Já o órgão agora em tela, o Bundesverfassungsschutz, teve outra origem. Criado em 1950, seu objetivo era monitorar movimentos internos na Alemanha Ocidental. De início tentou-se que se valesse sobretudo do que se convenciona chamar de "fontes abertas" – "open sources" – ou seja, o processamento analítico de informações publicamente disponíveis. Mas como seu objeto primeiro foi monitorar movimentos comunistas e reminiscências nazistas (excluída a então Organização Gehlen), foi inevitável, no clima de Guerra Fria, que também mergulhasse no mundo dos informantes e infiltrados, misturando-se, inclusive, mais tarde, com os do Bundesnachrichtendienst.

Os tempos passaram, o muro caiu, a Stasi hoje é considerada uma "organização criminosa", alguns de seus membros foram presos, a maioria não, outros alvos entraram na mira, particularmente depois do 11 de setembro.

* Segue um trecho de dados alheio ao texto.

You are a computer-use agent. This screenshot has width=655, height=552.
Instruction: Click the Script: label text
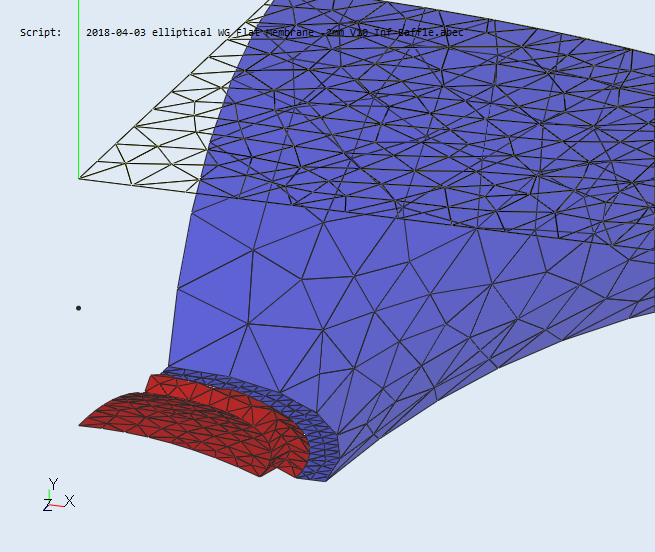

Mas os métodos e os hábitos permaneceram. O mundo dos informantes e das infiltrações continuou a ser vital, inclusive em relação aos grupos de extrema-direita. A tal ponto chegou essa prática que já houve casos de juízes declararem não poder exercer seus poderes por não saberem se estarão julgando criminosos ou infiltrados que se tornaram mais nazi do que os neonazis. Estariam, portanto, julgando acusações que poderiam envolver políticas de Estado. (O que não seria ruim, na minha opinião).

Esse é o caldo de cultural que torna, ao mesmo tempo, turvo e transparente esse caso da chamada "célula de Zwickau", descoberta no fim do ano passado, cujas ramificações nas agências governamentais e nas polícias locais ainda estão por serem esclarecidas, porque os limites entre infiltração, leniência e cumplicidade se tornaram muito tênues.

De fato, o ex-chefe do BfV, sigla do órgão que dirigia, deve ter muito o que calar.
Ou desacreditar mais ainda o serviço todo, se falar.

De todo modo, registre-se que as investigações estão caminhando e com conseqüências palpáveis, como a demissão em tela.

PS – Todas essas informações e muitas outras estão disponíveis na internet. Uma boa pista é começar pelo nome "Reinhard Gehlen". O labirinto é grande, tem várias entradas e nenhuma saída.